Here, the Commonwealth Court was correct in holding that appellant's complaint was deficient on its face. In that court's view, the appellant incorrectly characterized section 2402(d) of the Administrative Code when he interpreted it to mean that office space outside of Harrisburg may never be rented when there is adequate room within the capitol buildings. In interpreting the statute, the Commonwealth Court stated:

"The `properly and adequately . . . accommodated in the Capitol buildings' condition [in Section 2402(d)] refers to leases for office space within Harrisburg. Office space located in other municipalities of the Commonwealth, for example, New Castle and Lewistown, are legitimatized by that portion of Section 2402(d) which includes the language `in all cases'. It is obvious that the Legislature intended the distinction between sites in the Capital City and locations beyond when it specifically provided so by inserting two different clauses, one referring to accommodations `within' and one to cover `any city or place outside the capitol'. Section 2402(d), as we view it, anticipates, and thus provides for two distinct situations wherein office facilities are to be located. The first clause refers to department space within Harrisburg as a `central office' while the second clause deals with `branch offices' of the various governmental departments."

Gekas v. Shapp, 17 Pa.Cmwlth. 118, 121, 330 A.2d 893, 895 (1975).

*7 In applying its interpretation of Section 2402(d) to the instant case, the Commonwealth Court looked to Section 220 of the Administrative Code which provides:

"Departmental offices Each administrative department, and each independent administrative board and commission, shall maintain a central office at Harrisburg, in rooms assigned to it by the Governor. The head of any department, or any independent administrative board or commission, may, with the approval of the Governor, establish and maintain, at places other than Harrisburg, branch offices for the conduct of any one or more functions of such department, board, or commission, or of any departmental administrative or advisory board or commission in such department."

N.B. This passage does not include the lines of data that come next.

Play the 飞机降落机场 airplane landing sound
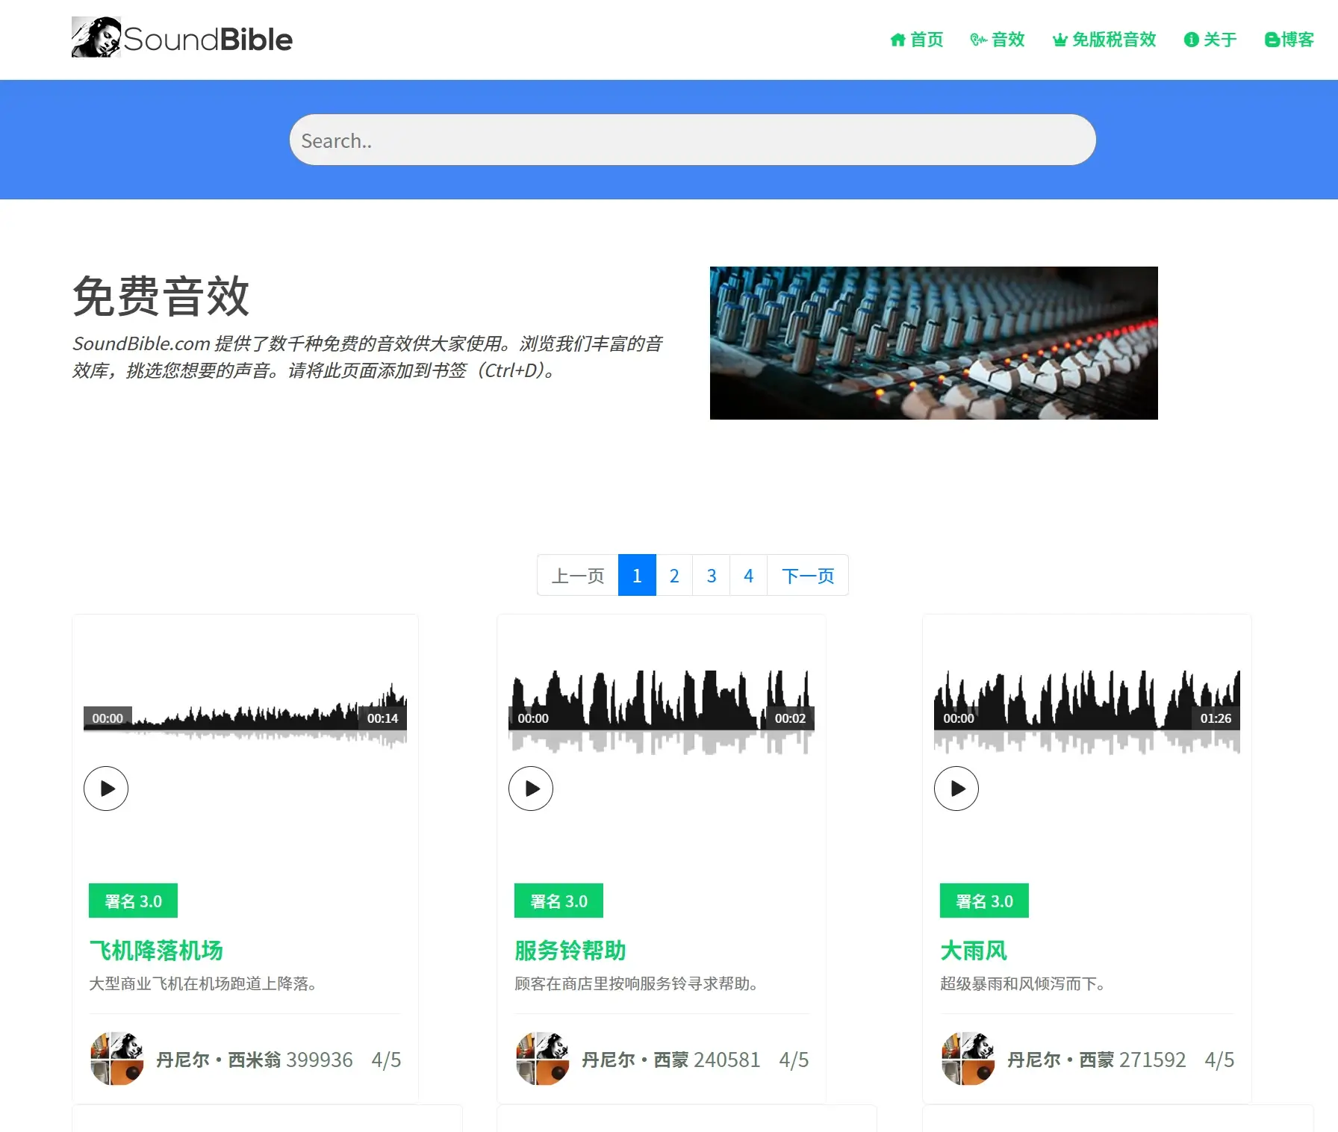This screenshot has height=1132, width=1338. click(106, 789)
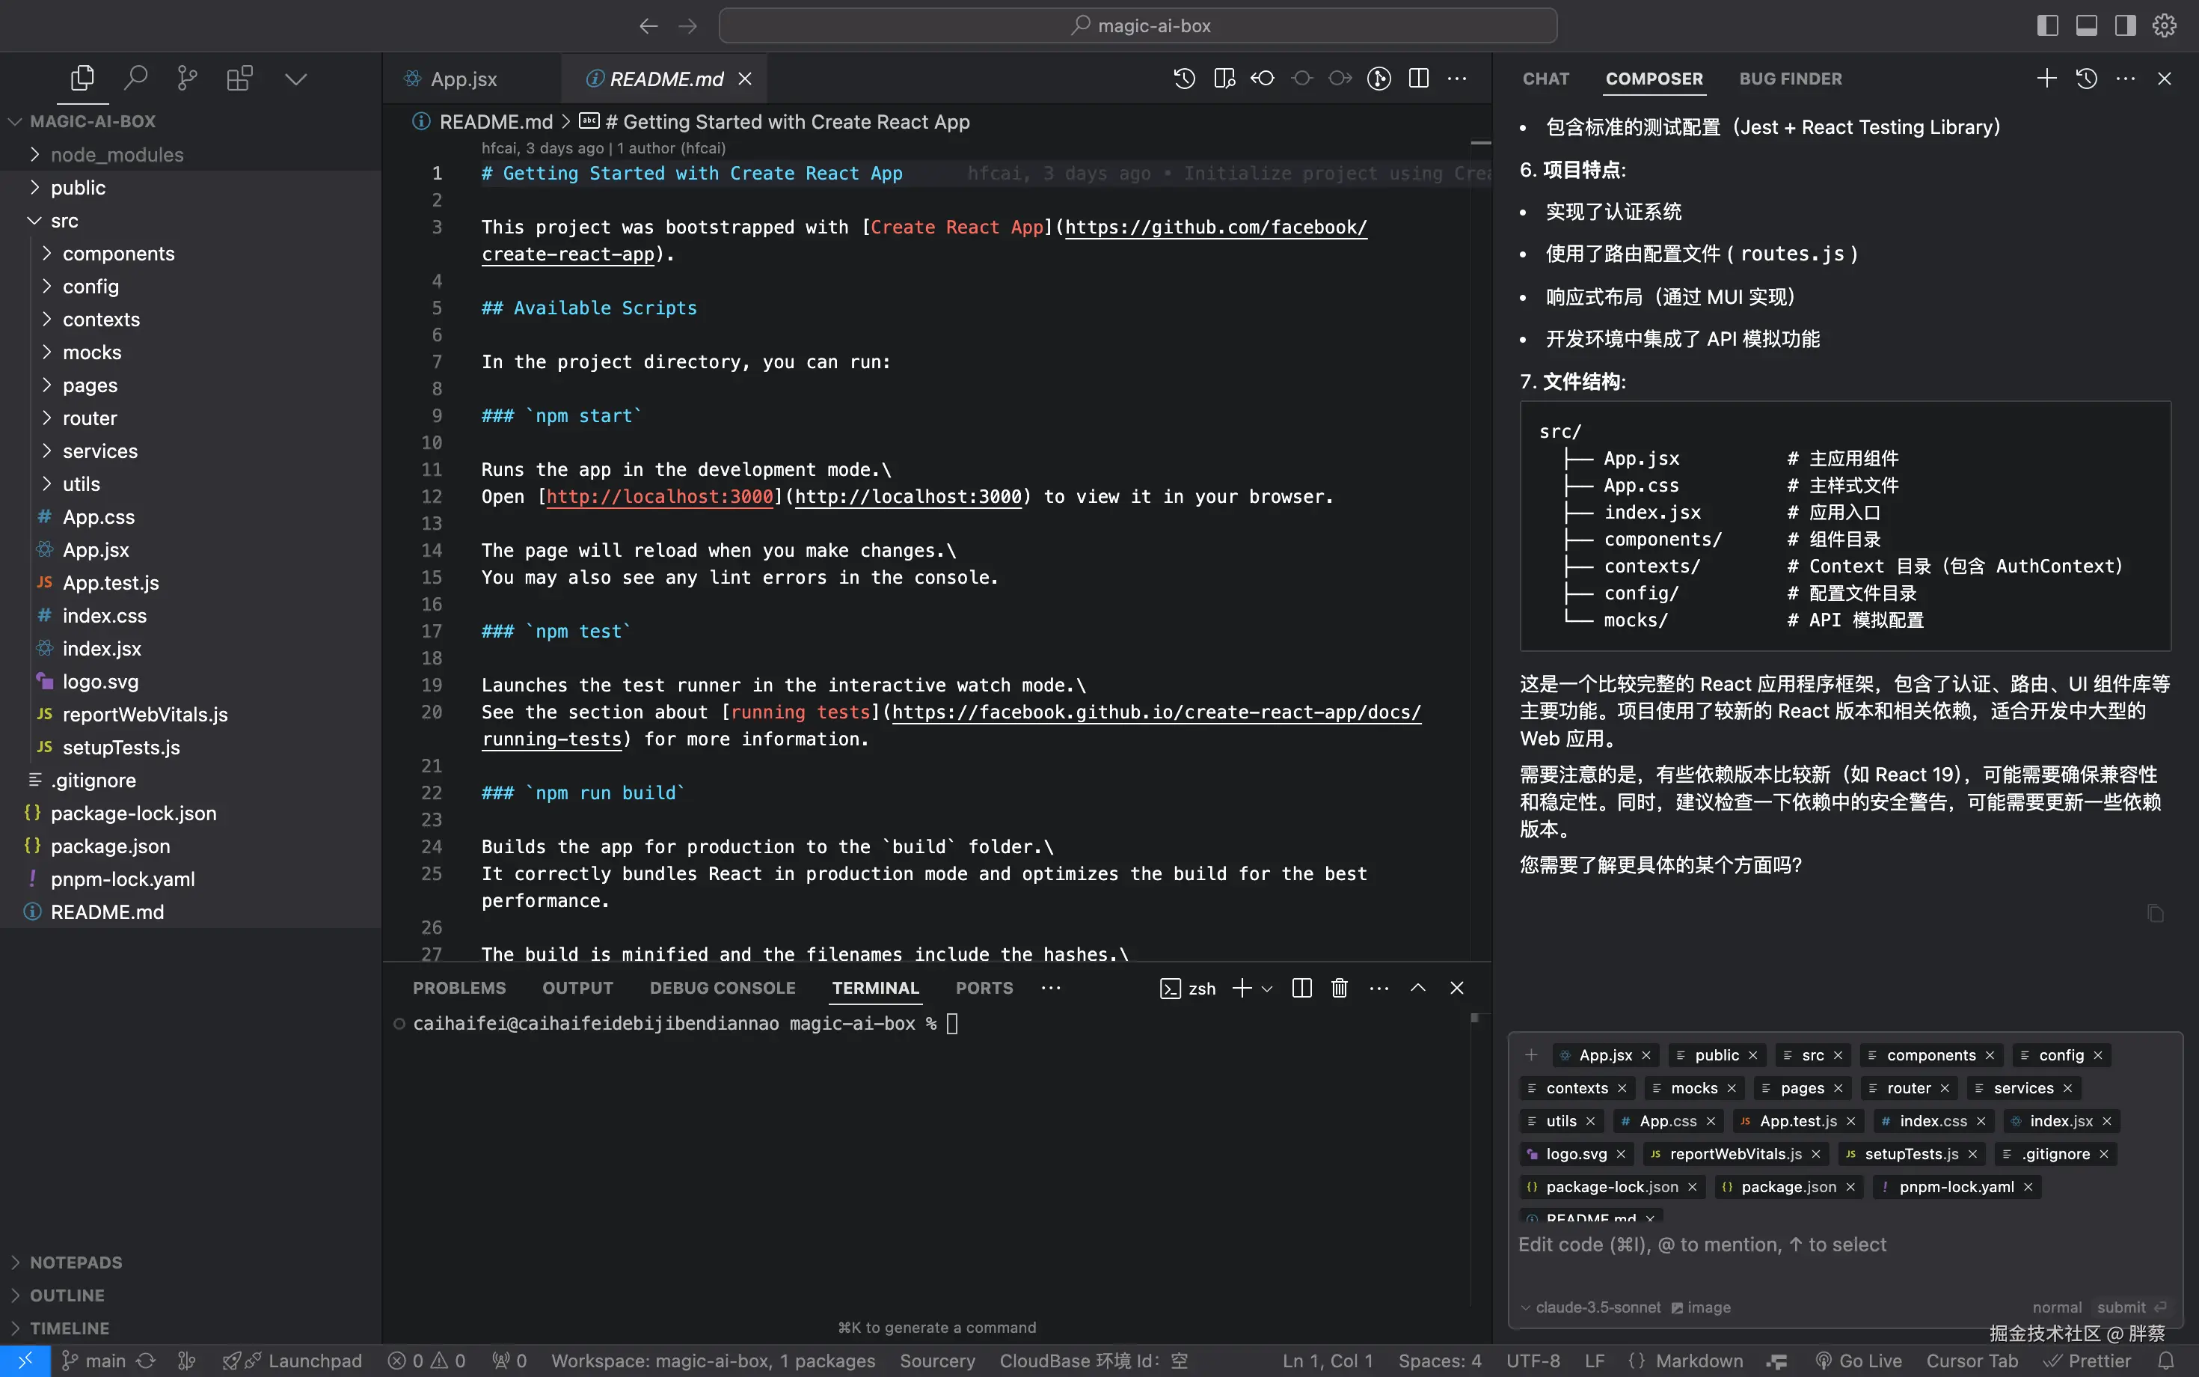Screen dimensions: 2199x1377
Task: Start a new composer with plus icon
Action: [x=2046, y=78]
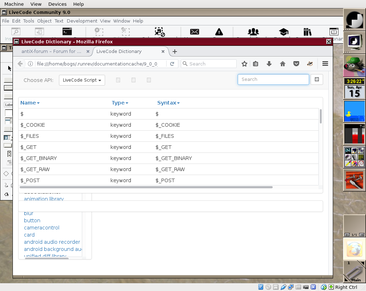Open the Development menu in LiveCode
366x291 pixels.
[82, 21]
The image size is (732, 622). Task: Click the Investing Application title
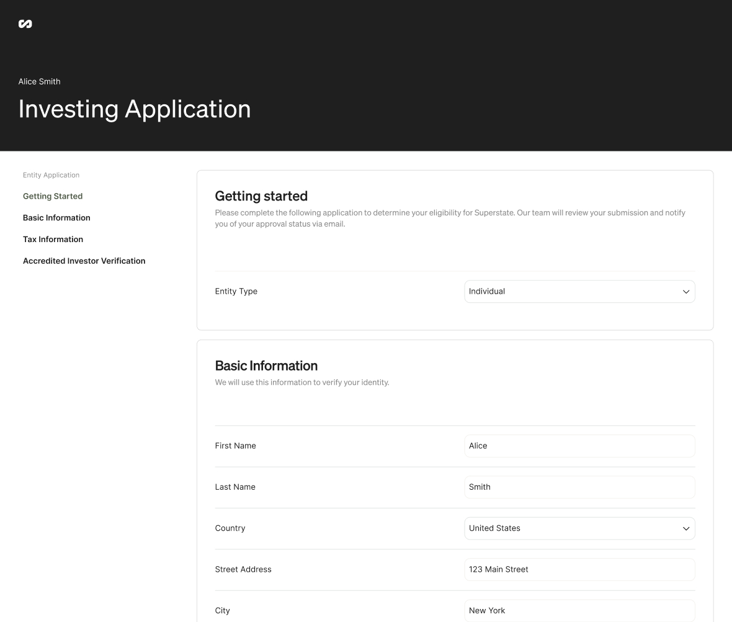pyautogui.click(x=135, y=109)
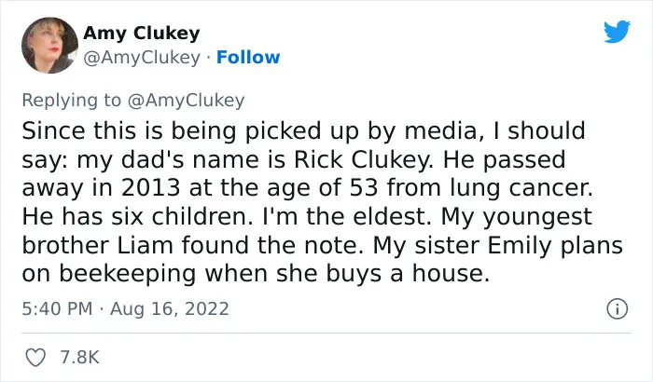Open the circled info icon
Image resolution: width=653 pixels, height=382 pixels.
click(617, 309)
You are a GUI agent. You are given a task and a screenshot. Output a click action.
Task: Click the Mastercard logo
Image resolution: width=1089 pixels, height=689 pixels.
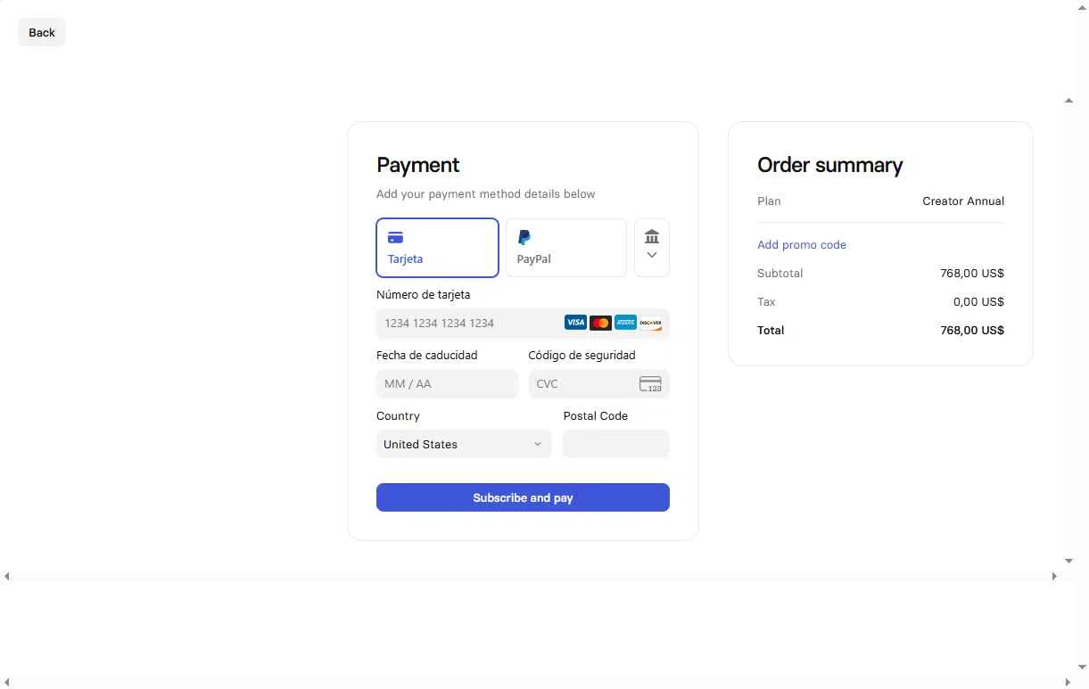pyautogui.click(x=600, y=323)
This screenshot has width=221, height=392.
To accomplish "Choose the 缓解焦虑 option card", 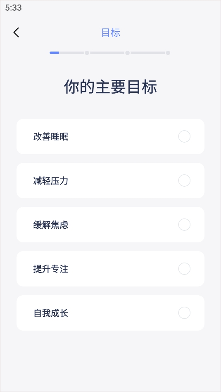I will 111,225.
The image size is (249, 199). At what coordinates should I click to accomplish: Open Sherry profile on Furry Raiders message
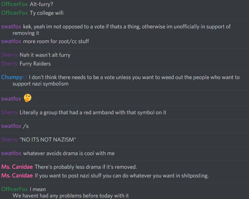point(9,64)
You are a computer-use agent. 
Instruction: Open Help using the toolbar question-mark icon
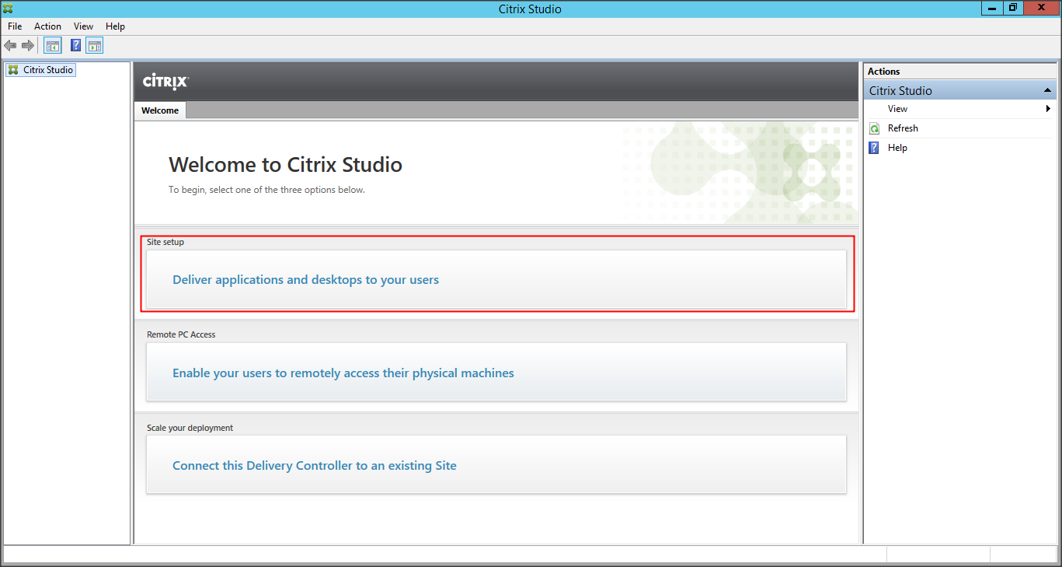[75, 46]
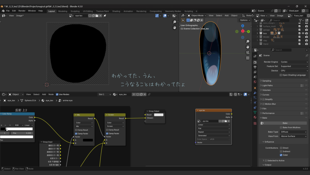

Act of April 9, 1929, P.L. 177, Art. II, § 220, as amended, 71 P.S. § 80. The Commonwealth Court concluded that the contemplated moves were valid under this provision.

It is clear that the Division of Vital Statistics and the Bureau of Liquid Fuels Tax and the Bureau of Cigarette and Beverage Taxes are not Departments, Boards or Commissions under either Section 2402(d) or Section 220 of the Administrative Code. The appellees are not contracting to move the central offices of the Departments of Health or Revenue from the capitol buildings which would require a factual inquiry into whether these could be "properly and adequately accommodated therein. Rather, "Divisions" and "Bureaus" are branches of their respective departments because they "conduct. . . any one or more functions of such department. . . ."

Since branch offices under the second clause of Section 2402(d) may be established without regard to the availability of office space within the capitol buildings, the *8 appellant has failed to state a cause of action. Therefore, the preliminary objections are sustained, and the decision of the Commonwealth Court is affirmed.

Parties to bear own costs.

NOTES

[1] Jurisdiction of this Court is based upon the Act of July 31, 1970, P.L. 673, No. 223, Art. II, § 203, 17 P.S. § 211.203, which provides that "[t]he Supreme Court shall have exclusive jurisdiction of appeals from all final orders of the Commonwealth Court entered in any matter which was originally commenced in said court and which does not constitute an appeal from another court, an administrative agency or a justice of the peace."

[2] Because of our disposition, we need not reach appellees' other objections.